Benjamin Stora. Les Algériens ont le sentiment d’avoir tourné la page. Dans le même temps, de très nombreuses familles ont été touchées par cette guerre. Cette blessure intime est toujours présente, et les autorités algériennes en ont parfaitement conscience. Elles peuvent vouloir jouer de l’instrumentalisation. Mais cela s’adosse à un sentiment réel dans la population. Il est impossible, pour les Algériens, d’abandonner leur critique du système colonial, parce que cette guerre pour l’indépendance politique légitime l’existence de l’Algérie en tant que nation. Ce récit nationaliste sur la guerre d’indépendance ne peut donc pas disparaître comme par enchantement. Cela ne signifie pas que la société algérienne soit obsédée par la question coloniale. Elle est préoccupée par le chômage, le mal-vivre, le manque d’infrastructures. Sans parler des questions qui touchent à la Kabylie, à la démocratie politique, à la liberté de la presse.

Au moment des révoltes de banlieue, le gouvernement a réactivé la loi de 1955 et décrété l’état d’urgence. La guerre d’Algérie hante-t-elle l’inconscient politique ?

Benjamin Stora. Cette guerre est fondatrice de la culture politique française contemporaine. La Ve République, un régime d’exception qui donne des pouvoirs énormes au président de la République et restreint le rôle du Parlement, est née de la guerre d’Algérie. Cette constitution, votée en temps de guerre, continue à régir la vie politique. La France coloniale, une France rurale, ne vivait sa grandeur que par son empire. Cette France-là n’existe plus. Grâce à la décolonisation, le pays est entré dans une autre forme de modernité, dans un nouveau rapport au monde. Cette extraordinaire séquence de la guerre d’Algérie annonce tous les basculements politiques ultérieurs. C’est la dernière grande guerre française, avec l’envoi du contingent, de très nombreuses victimes, l’exode d’un million de personnes. Sans compter l’abandon des harkis, qui nourrit une mauvaise conscience. Enfin, la génération qui a fait cette guerre d’Algérie est arrivée très tard aux commandes de la vie politique.
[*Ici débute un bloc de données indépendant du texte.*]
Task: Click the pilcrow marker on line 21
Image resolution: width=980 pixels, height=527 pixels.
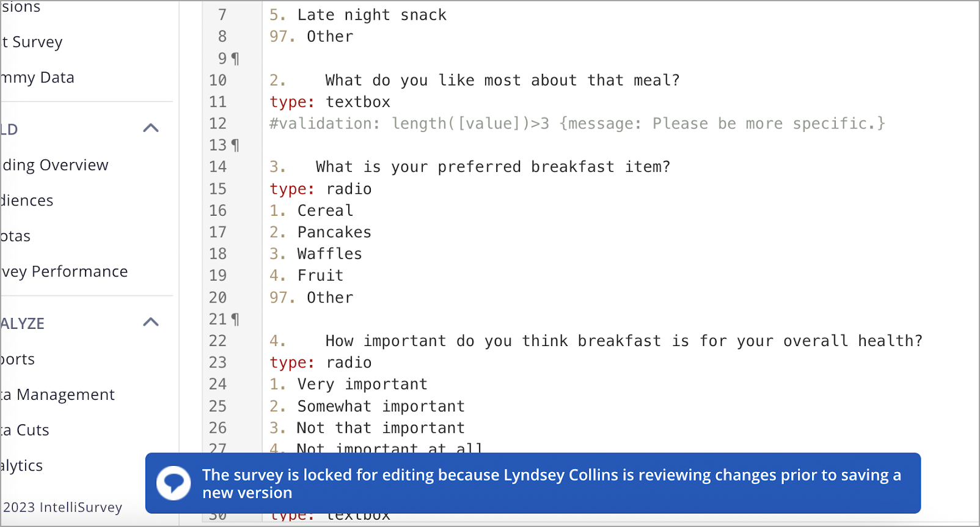Action: pos(236,320)
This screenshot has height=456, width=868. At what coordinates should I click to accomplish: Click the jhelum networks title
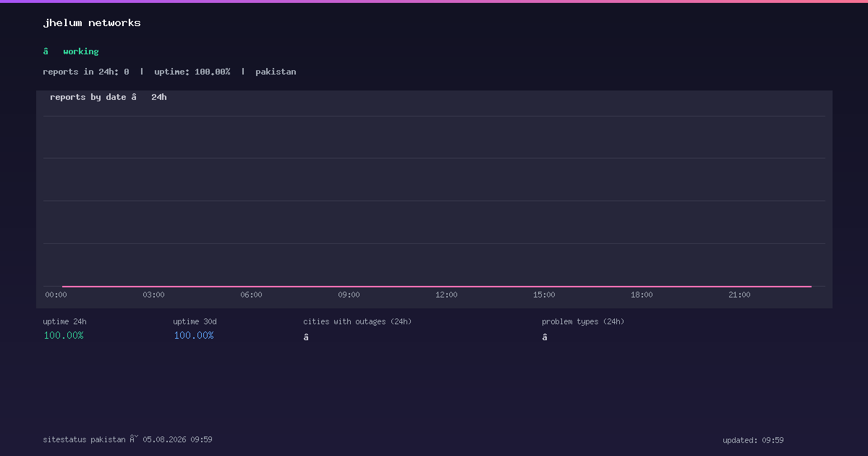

Croyez-vous possible l’émergence d’une mémoire partagée sur cette guerre d’Algérie ?

Benjamin Stora. J’ai longtemps combattu pour cette perspective. Mais dans les années quatre-vingtdix, un phénomène terrible est apparu : le cloisonnement. Les combats de ma génération sont aujourd’hui très isolés. Désormais, chacun compte ses morts, refuse d’entendre parler de la souffrance de l’autre. Je sens un durcissement dans ce sens, avec le développement d’une forme de communautarisme mémoriel.

Ce cloisonnement est-il l’une des conséquences de la dépolitisation ?
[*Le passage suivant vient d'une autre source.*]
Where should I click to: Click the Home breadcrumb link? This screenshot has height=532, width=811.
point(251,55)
Benjamin Stora. La situation mondiale, avec le non-règlement du conflit israélo-palestinien, la montée de l’islamisme et de l’intégrisme chrétien aux ÉtatsUnis, pèse énormément. Chacun est renvoyé à son origine, à sa communauté. Mais cette situation internationale apparemment désastreuse recèle aussi des potentialités très positives, avec une sorte de mondialisation du désir de justice. On assiste partout à une mise en accusation des États injustes, comme si les mères de la place de Mai en Argentine avaient essaimé dans le monde entier. L’espoir d’une démocratie politique et le désir de justice sociale n’ont pas disparu, même si la dépolitisation nourrit les enfermements identitaires et religieux. La situation n’est donc ni univoque ni définitive.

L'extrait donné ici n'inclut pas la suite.